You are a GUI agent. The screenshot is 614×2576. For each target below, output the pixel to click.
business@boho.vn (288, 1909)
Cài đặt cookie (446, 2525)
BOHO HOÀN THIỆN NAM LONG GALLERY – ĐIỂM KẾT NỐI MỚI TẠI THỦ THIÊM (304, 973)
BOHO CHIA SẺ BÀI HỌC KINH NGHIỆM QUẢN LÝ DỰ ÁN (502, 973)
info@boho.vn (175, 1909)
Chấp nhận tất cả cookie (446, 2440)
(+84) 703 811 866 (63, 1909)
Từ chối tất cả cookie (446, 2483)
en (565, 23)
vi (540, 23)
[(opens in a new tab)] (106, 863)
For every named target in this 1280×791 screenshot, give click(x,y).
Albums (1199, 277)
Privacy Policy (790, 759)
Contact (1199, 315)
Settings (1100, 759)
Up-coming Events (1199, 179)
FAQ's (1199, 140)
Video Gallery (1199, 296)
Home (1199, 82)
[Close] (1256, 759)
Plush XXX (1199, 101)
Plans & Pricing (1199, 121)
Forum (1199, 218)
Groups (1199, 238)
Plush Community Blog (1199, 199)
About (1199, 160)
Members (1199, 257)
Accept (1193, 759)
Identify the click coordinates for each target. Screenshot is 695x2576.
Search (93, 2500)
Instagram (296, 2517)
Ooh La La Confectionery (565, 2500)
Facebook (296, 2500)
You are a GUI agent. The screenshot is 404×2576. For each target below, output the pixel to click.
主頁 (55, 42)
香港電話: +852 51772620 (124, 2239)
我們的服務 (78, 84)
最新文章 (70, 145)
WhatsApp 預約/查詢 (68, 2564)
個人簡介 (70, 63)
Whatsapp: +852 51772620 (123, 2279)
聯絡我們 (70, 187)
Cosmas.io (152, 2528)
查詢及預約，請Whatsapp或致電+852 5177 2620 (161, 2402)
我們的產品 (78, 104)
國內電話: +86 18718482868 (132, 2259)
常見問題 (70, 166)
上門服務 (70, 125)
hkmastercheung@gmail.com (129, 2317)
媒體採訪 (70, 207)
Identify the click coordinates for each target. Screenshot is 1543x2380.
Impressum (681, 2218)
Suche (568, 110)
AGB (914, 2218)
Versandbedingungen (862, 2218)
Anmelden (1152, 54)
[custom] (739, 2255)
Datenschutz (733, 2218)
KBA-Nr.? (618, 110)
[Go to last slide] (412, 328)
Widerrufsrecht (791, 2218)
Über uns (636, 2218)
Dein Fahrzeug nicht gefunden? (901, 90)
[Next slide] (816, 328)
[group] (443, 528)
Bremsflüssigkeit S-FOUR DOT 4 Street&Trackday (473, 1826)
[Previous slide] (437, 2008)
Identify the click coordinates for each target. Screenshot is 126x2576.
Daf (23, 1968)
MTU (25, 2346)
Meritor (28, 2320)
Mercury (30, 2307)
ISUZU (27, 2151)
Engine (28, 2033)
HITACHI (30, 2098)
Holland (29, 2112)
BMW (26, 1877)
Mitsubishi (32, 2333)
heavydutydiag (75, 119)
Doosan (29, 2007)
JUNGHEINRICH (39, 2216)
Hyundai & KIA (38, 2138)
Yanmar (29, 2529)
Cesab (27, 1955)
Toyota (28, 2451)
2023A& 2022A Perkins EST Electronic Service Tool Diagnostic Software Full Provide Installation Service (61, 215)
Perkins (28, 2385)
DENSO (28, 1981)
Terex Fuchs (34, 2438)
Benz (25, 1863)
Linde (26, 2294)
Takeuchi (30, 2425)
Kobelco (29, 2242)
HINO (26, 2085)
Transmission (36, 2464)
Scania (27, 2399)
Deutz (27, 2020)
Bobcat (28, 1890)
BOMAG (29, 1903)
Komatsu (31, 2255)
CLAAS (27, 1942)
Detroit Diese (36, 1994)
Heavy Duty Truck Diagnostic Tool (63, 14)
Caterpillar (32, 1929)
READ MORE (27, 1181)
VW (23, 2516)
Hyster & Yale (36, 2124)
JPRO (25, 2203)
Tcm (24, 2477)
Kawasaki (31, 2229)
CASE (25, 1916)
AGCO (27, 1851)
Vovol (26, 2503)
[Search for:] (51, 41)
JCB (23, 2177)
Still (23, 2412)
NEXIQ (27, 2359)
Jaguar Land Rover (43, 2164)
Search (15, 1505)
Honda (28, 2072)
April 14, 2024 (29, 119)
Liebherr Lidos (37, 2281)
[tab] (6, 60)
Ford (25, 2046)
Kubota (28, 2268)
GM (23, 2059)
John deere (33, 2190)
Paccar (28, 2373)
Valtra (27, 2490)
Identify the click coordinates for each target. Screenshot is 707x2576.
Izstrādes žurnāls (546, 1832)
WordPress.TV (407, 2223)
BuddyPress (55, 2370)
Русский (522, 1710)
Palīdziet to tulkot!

▶ YOUR GOAL: Your answer should be each line of the data that contains the word "cookie", copied as it stands.

▶ RESULT OF THIS TASK:
Cài đặt cookie (446, 2525)
Chấp nhận tất cả cookie (446, 2440)
Từ chối tất cả cookie (446, 2483)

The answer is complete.